O governo constitucional de Deodoro da Fonseca (1891) foi a segunda fase de seu governo republicano, após a Constituição de 1891, marcado por intensa instabilidade política devido a conflitos entre seu perfil centralizador e as tendências federalistas, agravado pela crise econômica do Encilhamento (inflação e especulação) e forte oposição do Legislativo, culminando na sua renúncia diante da ameaça de revoltas e falta de apoio.
Contexto:
- Proclamação da República: Deodoro liderou o golpe que depôs a monarquia em 1889, tornando-se chefe do Governo Provisório.
- Constituição de 1891: Promulgada em fevereiro, estabeleceu o presidencialismo, federalismo e separação Igreja-Estado, abrindo caminho para eleições.
Fase Constitucional (após fevereiro de 1891):
- Eleição: Deodoro foi eleito indiretamente o primeiro presidente constitucional do Brasil.
- Conflito Executivo x Legislativo: Sua postura centralizadora e autoritária gerou atritos com o Congresso, que defendia maior autonomia dos estados.
- Crise Econômica (Encilhamento): A política econômica de Rui Barbosa, que visava estimular a industrialização com emissão de papel-moeda, levou à especulação, inflação e falências.
- Dissolução do Congresso: A crise política e a resistência levaram Deodoro a dissolver o Congresso Nacional, aumentando a instabilidade.
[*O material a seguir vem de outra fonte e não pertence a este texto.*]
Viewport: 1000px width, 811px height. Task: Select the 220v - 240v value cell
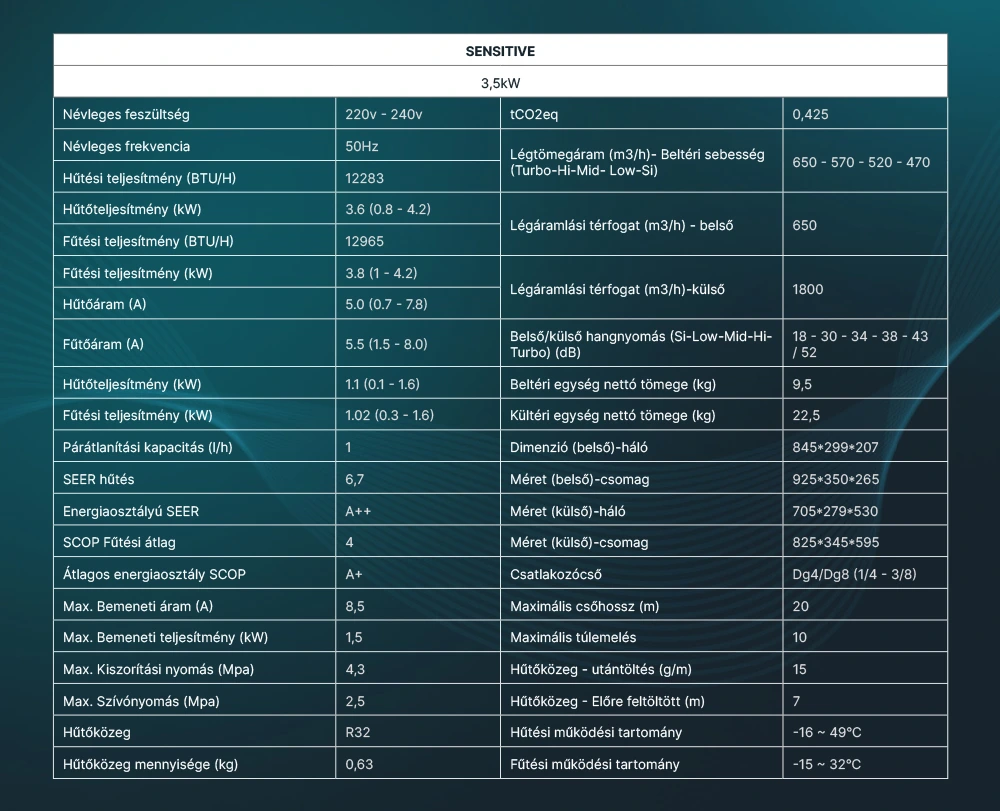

- Renúncia: Sob forte pressão, e diante da ameaça da Primeira Revolta da Armada, Deodoro renunciou em 23 de novembro de 1891, entregando o poder ao vice Floriano Peixoto.
Legado:
- Marcou o início da República Velha (República da Espada), período de consolidação das instituições republicanas, mas também de instabilidade e autoritarismo inicial.